Lories: “Les choses bougent énormément. La grande tendance est l’innovation ouverte. La collaboration au niveau local et la formation de clusters sont également importantes, mais c’est surtout la collaboration internationale qui a le vent en poupe. La globalisation est un fait, y compris en Flandre.”
Mondt: “Je perçois deux grandes tendances: l’essor de l’innovation collaborative, et un glissement de l’innovation portée par la technologie vers l’innovation en matière de modèles d’affaires. La notion de créativité s’est considérablement élargie. Un aspect moins positif est que le gouffre qui sépare le monde académique et la société au sens large n’a toujours pas été comblé.”
Collet: “Cette accélération est effectivement une tendance importante. Les technologies s’entrecroisent et s’alimentent mutuellement, ce qui engendre une complexité croissante, mais également davantage d’occasions d’innover. Je vois aussi une évolution en faveur de l’innovation collaborative, et un plus grand accent placé sur le marché. L’innovation ne suit plus un processus linéaire, de la recherche au lancement du produit, mais provient d’un écosystème ouvert, créatif et régional.”
Quelle est l’importance de l’innovation dans l’économie en général et pour les entreprises individuelles en particulier?
Mondt: “Les entreprises doivent innover pour survivre, cela ne se discute plus. Cela dit, toutes les entreprises ne possèdent pas individuellement les moyens nécessaires pour y parvenir. De plus, les entreprises issues du même secteur sont encore réticentes à collaborer. D’où l’importance d’une collaboration intersectorielle autour de projets spécifiques. Dans ce cadre, je suis très partisane d’une approche axée sur les défis.”
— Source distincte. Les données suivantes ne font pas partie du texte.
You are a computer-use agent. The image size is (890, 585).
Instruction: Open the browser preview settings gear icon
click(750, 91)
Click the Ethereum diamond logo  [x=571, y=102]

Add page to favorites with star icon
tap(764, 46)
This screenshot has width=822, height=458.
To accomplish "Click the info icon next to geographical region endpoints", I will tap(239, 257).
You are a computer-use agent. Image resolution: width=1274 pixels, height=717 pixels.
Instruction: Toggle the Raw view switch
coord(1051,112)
Lories: “Il est vital d’innover pour rester compétitif et pouvoir pénétrer de nouveaux marchés. Les évolutions sont de plus en plus rapides, le monde est plus ouvert que jamais. L’innovation doit apporter une réelle valeur ajoutée, sans quoi on se fera dépasser à terme. Une grande partie des entreprises sont très performantes en matière d’innovation. Mais pour de nombreuses petites entreprises, il est moins évident de prendre conscience de la nécessité de se renouveler à un stade suffisamment précoce.”
Collet: “L’innovation est indispen - sable pour répondre aux questions sociales et dynamiser notre tissu économique, et l’aide aux PME est un des fers de lance de notre politique d’innovation. Le dynamisme des PME est déterminant pour la création de nouveaux segments industriels et leur ancrage dans notre économie.”
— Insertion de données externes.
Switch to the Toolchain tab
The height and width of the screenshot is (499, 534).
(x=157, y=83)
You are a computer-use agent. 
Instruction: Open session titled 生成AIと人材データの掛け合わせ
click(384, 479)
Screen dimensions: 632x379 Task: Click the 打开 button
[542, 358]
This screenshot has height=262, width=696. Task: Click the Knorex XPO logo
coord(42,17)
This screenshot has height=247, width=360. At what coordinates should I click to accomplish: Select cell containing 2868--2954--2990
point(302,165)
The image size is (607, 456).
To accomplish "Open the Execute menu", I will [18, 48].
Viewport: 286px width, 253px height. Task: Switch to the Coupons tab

Comment soutenir efficacement l’innovation?
Collet: “Il faut combiner plusieurs axes stratégiques. Ne pas se contenter d’accorder des subsides, mais aussi travailler à l’infrastructure, au climat d’entrepreneuriat général et à la disponibilité du capital-risque. La Wallonie possède tout un arsenal de leviers, du plan Marshall 4.0 au Small Business Act en passant par Creative Wallonia. Il est également important de couvrir l’ensemble du trajet d’innovation. Aider les entreprises à transformer des prototypes prometteurs en succès commerciaux constitue à cet égard un chantier important. Par ailleurs, il est nécessaire de rechercher une masse critique en se concentrant sur les niches mises en avant dans notre politique de clusters.”
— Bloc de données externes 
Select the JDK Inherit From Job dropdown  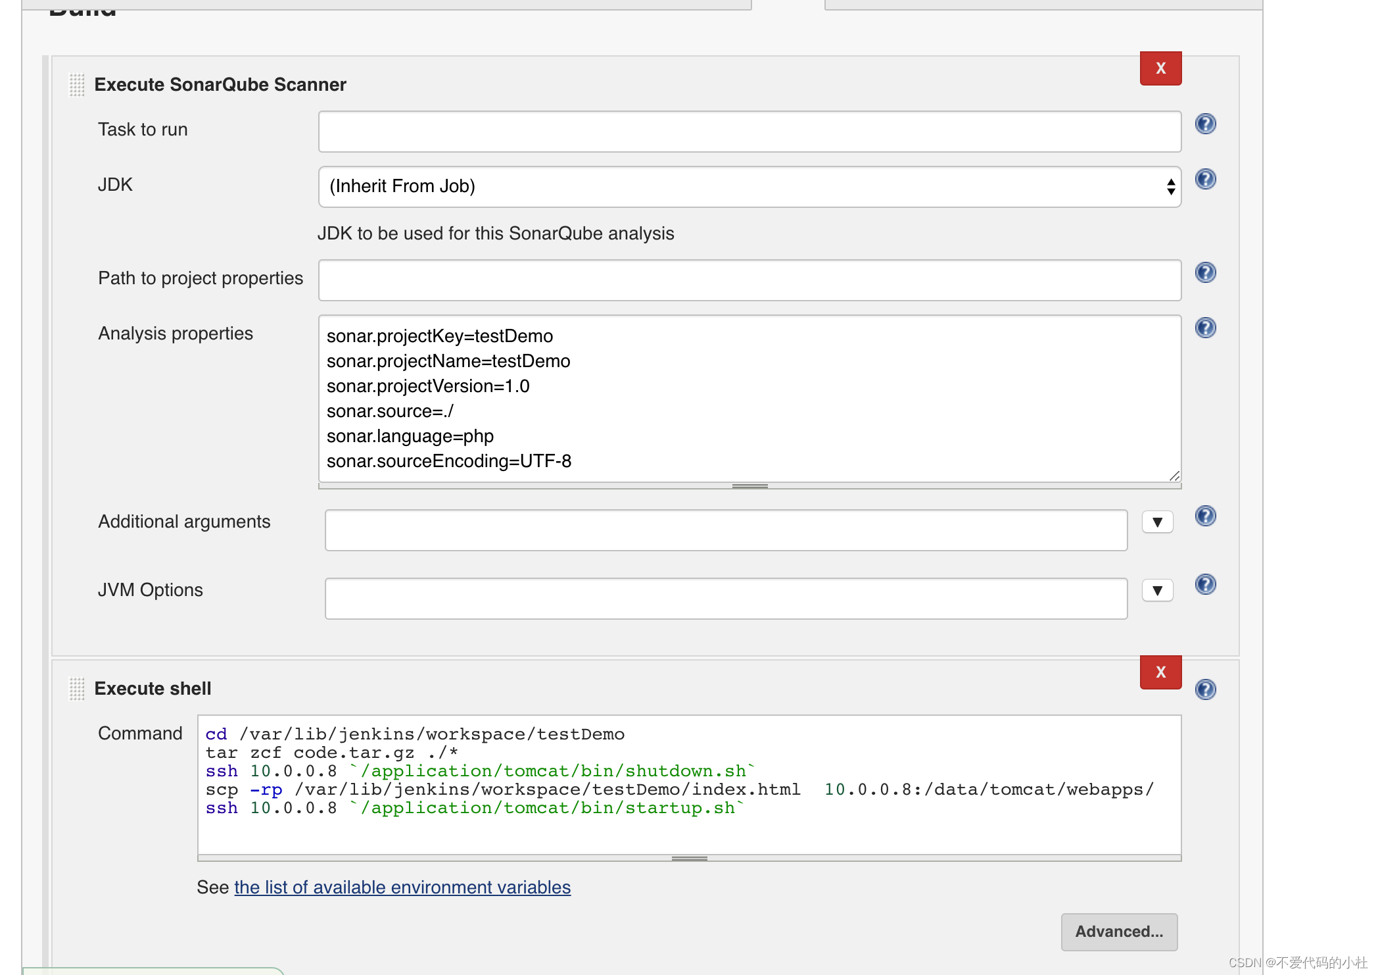coord(749,187)
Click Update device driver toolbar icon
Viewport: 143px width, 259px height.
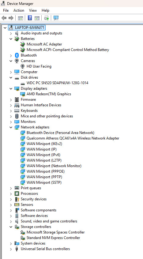(47, 18)
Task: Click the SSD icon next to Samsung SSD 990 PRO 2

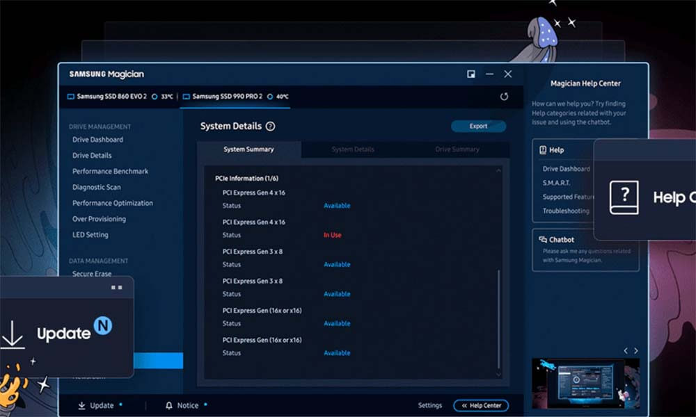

Mondt: “L’innovation ne peut être laissée au marché. Souvent, la recherche appliquée n’est pas rentable pour les entreprises individuelles. On constate également une grande aversion au risque. Une approche collective qui aide à supporter le risque profite à toute la société.”
Lories: “Les pouvoirs publics disposent de budgets importants pour soutenir l’innovation. Nous devons nous focaliser sur l’élimination d’un certain nombre d’obstacles sur le chemin de l’innovation. Dans ce processus, nous sommes toujours très attentifs au retour sur investissement pour la Flandre en matière d’emploi, d’investissements futurs et de durabilité.”
À combien se montent les budgets d’innovation et comment sont-ils répartis?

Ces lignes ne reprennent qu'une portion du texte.